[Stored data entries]
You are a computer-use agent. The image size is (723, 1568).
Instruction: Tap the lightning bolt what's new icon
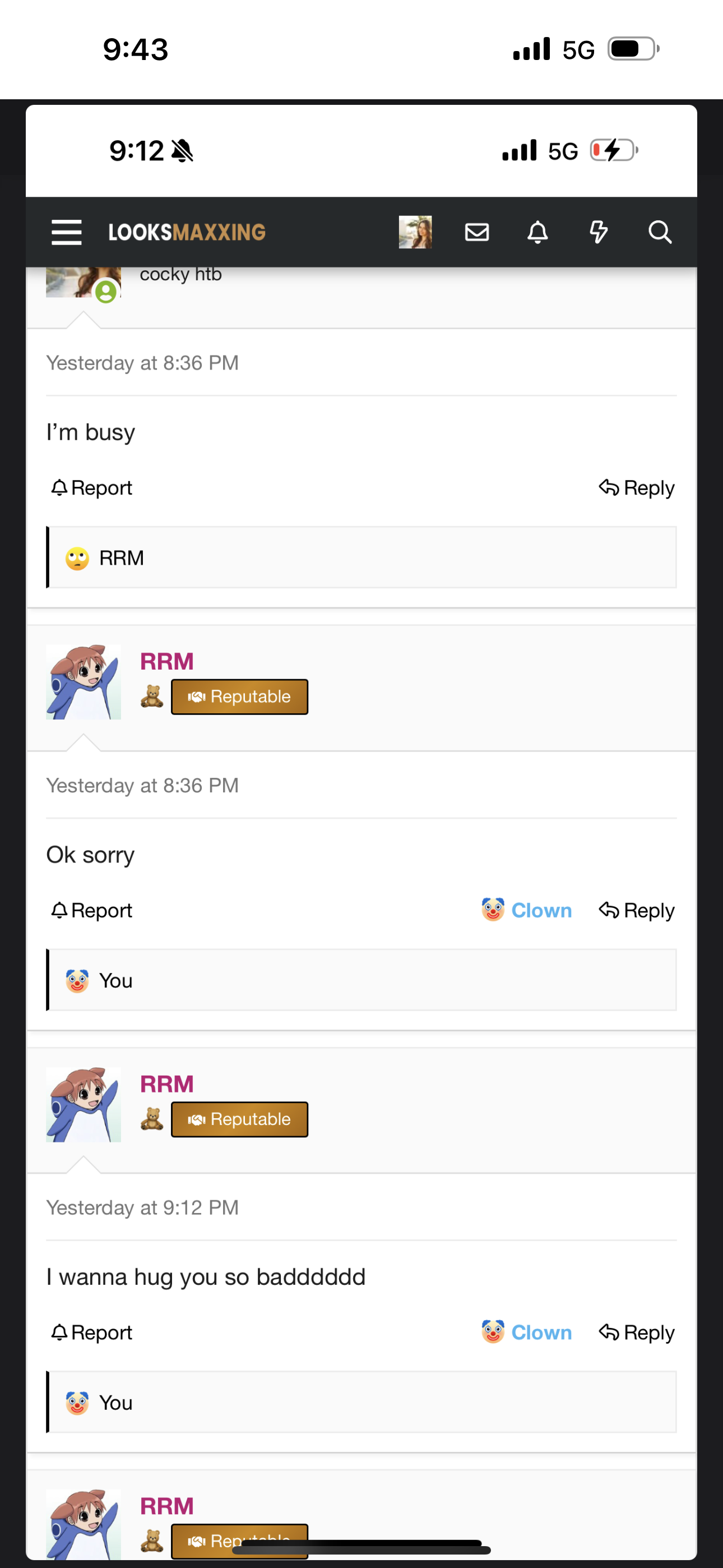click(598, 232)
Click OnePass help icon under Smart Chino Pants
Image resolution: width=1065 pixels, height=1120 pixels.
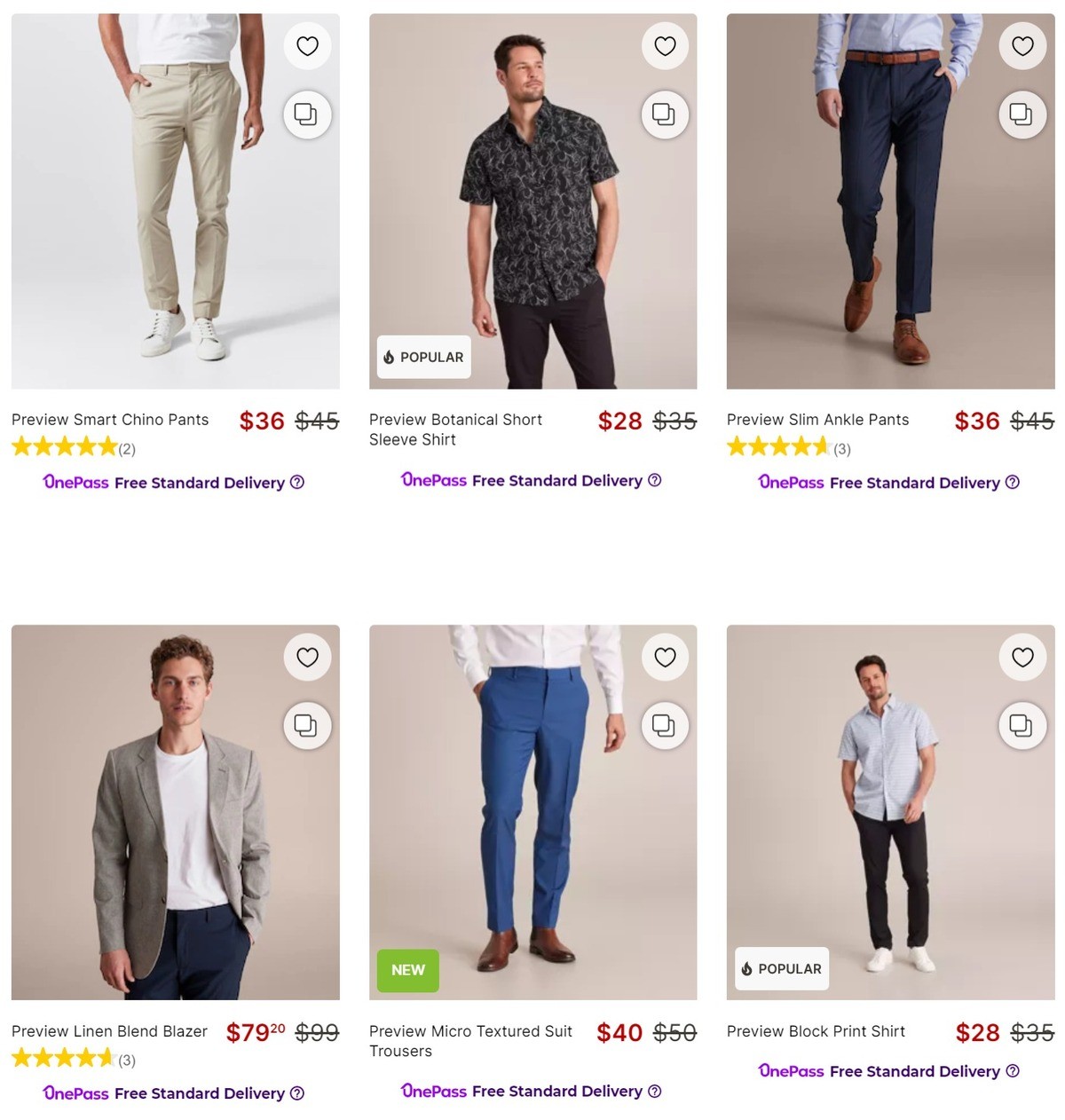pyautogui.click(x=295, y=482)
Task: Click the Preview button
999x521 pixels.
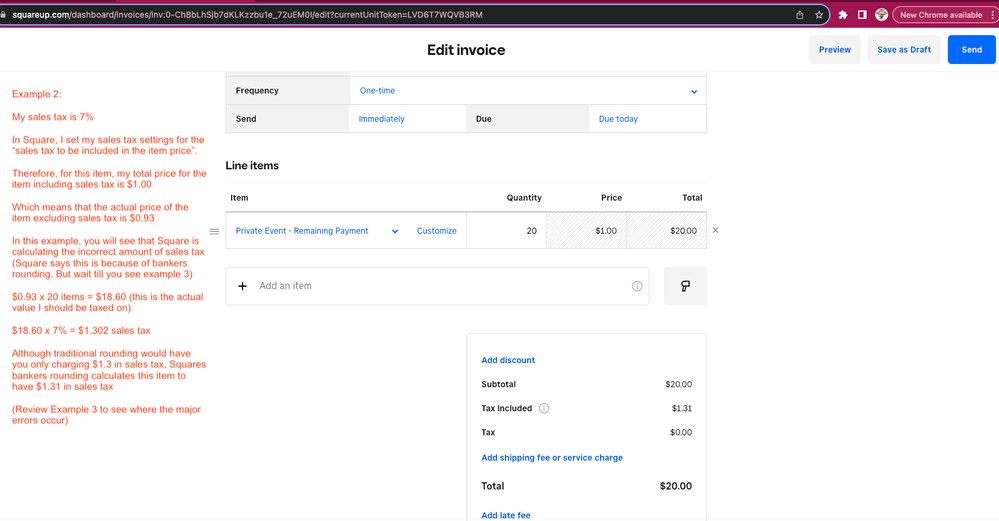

**EXERCISE REQUIREMENTS**
Write out nothing but the lines from the one with "Click OnePass help" through the last line of the entries, exactly as they stand; pictures are not part of the copy.

**SOLVED EXERCISE**
Click OnePass help icon under Smart Chino Pants
Image resolution: width=1065 pixels, height=1120 pixels.
pyautogui.click(x=295, y=482)
Task: Click the Preview button
999x521 pixels.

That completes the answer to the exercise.